I find his arrogance so appealing
(It's insane)

Thank you, Lord
Thank you, Lord
For this man

I feel blinded
But I know I'm seeing all

Thank you, Lord
Thank you, Lord
For this man

I feel slighted
(Sometimes)
But I can't help but enjoy
(His teases)

Thank you, Lord
Thank you, Lord
For this man

I feel blessed
To have found a man so unpredictably sexy in the oddest of ways

Thank you, Lord
Thank you, Lord
For this man

{He reminds me of myself
(A tad older)
Sexier, wiser, more in control [of myself]}

Thank you, Lord
Thank you, Lord
For this man

{He reminds that I can be fun and still be me
He reminds that I've got more to offer that I can see
He reminds that love still exists
And has told me quite openly trust is alive}



(c) Shaziane 2012


The section enclosed by curly brackets {} are those which I am uncertain about.
I think they break the flow.

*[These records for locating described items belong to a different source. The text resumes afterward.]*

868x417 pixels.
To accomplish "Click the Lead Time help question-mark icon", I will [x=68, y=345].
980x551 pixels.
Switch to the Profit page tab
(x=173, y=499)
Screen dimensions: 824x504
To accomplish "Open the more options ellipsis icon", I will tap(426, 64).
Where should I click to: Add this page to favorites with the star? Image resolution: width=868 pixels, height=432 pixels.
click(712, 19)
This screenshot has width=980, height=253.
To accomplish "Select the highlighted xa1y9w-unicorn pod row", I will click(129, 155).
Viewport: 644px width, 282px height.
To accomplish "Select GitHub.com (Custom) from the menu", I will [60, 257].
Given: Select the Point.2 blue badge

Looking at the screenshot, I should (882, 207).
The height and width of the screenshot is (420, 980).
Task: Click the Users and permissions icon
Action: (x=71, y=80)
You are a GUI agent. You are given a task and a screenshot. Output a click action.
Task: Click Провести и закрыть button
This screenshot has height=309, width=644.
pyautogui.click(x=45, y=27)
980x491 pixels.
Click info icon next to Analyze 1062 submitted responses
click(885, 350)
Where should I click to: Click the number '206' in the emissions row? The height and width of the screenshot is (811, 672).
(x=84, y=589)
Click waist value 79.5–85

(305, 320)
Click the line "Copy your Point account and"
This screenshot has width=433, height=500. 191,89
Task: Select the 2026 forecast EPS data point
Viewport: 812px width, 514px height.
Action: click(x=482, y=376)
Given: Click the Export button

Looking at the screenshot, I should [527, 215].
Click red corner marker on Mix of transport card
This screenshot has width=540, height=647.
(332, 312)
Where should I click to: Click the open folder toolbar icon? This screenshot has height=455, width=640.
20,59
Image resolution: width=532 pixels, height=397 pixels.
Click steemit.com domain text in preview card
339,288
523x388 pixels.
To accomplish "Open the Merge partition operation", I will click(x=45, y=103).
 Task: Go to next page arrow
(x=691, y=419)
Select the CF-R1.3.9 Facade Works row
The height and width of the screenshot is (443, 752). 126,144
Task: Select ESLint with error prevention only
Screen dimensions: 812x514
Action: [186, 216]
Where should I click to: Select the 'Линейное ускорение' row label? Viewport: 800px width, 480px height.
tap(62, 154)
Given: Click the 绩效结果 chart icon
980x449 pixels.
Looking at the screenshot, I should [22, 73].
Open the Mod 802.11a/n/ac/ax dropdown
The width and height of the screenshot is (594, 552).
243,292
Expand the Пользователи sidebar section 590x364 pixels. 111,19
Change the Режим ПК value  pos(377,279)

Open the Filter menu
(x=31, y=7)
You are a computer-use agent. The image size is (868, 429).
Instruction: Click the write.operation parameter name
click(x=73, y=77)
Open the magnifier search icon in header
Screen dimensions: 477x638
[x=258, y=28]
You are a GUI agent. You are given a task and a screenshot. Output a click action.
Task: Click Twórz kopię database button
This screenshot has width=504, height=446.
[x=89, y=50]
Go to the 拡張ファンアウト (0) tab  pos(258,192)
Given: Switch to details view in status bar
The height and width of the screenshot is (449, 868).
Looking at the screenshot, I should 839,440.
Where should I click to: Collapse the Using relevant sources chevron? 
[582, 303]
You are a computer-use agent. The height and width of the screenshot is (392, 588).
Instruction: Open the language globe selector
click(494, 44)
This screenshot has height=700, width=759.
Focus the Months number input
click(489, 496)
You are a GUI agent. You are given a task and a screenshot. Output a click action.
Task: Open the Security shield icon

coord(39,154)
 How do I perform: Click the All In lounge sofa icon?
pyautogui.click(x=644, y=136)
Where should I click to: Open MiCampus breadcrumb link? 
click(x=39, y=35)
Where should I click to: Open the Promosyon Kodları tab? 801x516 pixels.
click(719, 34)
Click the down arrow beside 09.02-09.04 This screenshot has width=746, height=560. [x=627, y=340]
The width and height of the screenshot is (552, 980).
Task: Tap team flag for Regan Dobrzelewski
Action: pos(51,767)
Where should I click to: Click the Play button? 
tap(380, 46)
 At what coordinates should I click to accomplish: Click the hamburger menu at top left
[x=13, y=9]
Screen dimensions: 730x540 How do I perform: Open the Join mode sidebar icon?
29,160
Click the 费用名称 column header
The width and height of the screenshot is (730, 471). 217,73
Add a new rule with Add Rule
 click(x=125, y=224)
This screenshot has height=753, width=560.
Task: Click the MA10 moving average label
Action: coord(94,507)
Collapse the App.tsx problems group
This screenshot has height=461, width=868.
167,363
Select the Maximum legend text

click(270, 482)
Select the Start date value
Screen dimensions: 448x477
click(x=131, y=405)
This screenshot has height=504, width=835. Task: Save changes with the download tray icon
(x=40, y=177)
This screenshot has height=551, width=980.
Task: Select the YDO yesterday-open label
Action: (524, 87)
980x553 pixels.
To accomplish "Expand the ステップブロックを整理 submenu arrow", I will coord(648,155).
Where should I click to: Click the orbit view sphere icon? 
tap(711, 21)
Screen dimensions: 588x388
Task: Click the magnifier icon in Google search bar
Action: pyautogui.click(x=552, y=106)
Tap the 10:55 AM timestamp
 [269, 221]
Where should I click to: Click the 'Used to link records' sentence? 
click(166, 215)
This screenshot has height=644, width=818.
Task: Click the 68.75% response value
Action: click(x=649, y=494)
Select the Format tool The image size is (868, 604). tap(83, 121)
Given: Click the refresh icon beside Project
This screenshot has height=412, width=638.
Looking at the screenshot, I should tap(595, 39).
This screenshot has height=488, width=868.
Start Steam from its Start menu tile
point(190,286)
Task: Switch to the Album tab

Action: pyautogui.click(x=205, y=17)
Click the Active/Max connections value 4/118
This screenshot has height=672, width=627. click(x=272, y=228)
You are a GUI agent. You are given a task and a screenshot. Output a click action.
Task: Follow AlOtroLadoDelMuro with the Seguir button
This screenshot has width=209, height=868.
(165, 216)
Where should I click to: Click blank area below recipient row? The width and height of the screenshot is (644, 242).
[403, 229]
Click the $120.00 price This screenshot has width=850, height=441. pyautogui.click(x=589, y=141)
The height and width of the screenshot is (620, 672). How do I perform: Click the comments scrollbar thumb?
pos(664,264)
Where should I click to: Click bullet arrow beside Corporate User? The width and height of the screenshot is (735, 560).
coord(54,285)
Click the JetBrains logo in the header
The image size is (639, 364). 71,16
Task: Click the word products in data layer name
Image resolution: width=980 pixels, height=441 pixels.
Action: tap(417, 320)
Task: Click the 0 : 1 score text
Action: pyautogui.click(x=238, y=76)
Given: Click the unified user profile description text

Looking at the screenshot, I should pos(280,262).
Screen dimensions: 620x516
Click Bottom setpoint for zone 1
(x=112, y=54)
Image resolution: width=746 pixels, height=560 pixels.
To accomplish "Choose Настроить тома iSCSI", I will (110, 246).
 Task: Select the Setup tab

What say you?

I Bet...Deep

I slept with you on my mind
I slept with you on my groin
You slept in my loins
I could not forget
The way you looked at me
Yesterday
So I slept the night with you
All over me
In my mind

I bet you forgot how voluptuous I look
From the back
How enticingly delicious I could be
From elsewhere
I bet you forgot all those thoughts
I read in your eyes
I bet you forgot the look
That has you on my mind

I bet
I bet
I bet
I bet you don't know the way
I'm yearning
I bet you couldn't imagine
The way I am burning

Deep
Deep
Deep inside this body is a place where I treasure you

Deep
Deep
Deep inside this body is a place where all of you lays dear

Deep inside the corners of my mind
Deep inside the depths of my thoughts
Deep below my consciousness
Deep beneath the surface of my words
Deep within the truth of my passion

Deeeeeeeeeeeeep
Is the only word that fully describes your impact on me
Deeeeeeeeeeeeeep



(c) Shaziane 2012

Monday 23 January 2012

Dream Him, Dream Him Well

I expected my lover, to be the friend I always hoped for
I expected my lover to be the guy who loves for who I am
I expected too much
I expected just enough
I expected perfection in the eyes of a man who could see my imperfections
and still see me

I forgot to dream him (up) perfectly
I forgot to dream his chiseled features
I forgot to build him like a myth
I forgot to make his voice chocolate smooth
and thick
I forgot to dream harder
Scream louder

As I chanted for a man to love me
I forgot about him
As I focused on me
I forgot about his looks
I forgot about the books, the code of a perfect man
I forgot about just everything this world could ever offer
I forgot to make him
I forgot
I forgot I forgot I forgot
To make him perfect

So here stands six feet and four delicate inches
Of a man
Who sees me for so much more than I can see in my self
With all the stuffings of an emotionally insecure being.



(c) Shaziane

Every Flaw Put To Rest

Lay it on me like the wind pulls the rain across my face.
Lay it on me like the sun pushes its hands over my body.
Lay it like the stars.
Lay it on me like the moon does the sea.
Lay it on me like innocence does a baby.
Make it pure.
Make it natural.
Make it love. M
ake it unconditional.
Make the sex stop:

I don't need
the huffing,
the puffing,
the humping,
the jumping.

I (don't) need anything but the truth of your eyes saying,
"I (don't) love you(r body). I love you."

I want to lay in your arms,
carefree
with every worry of every flaw put to rest.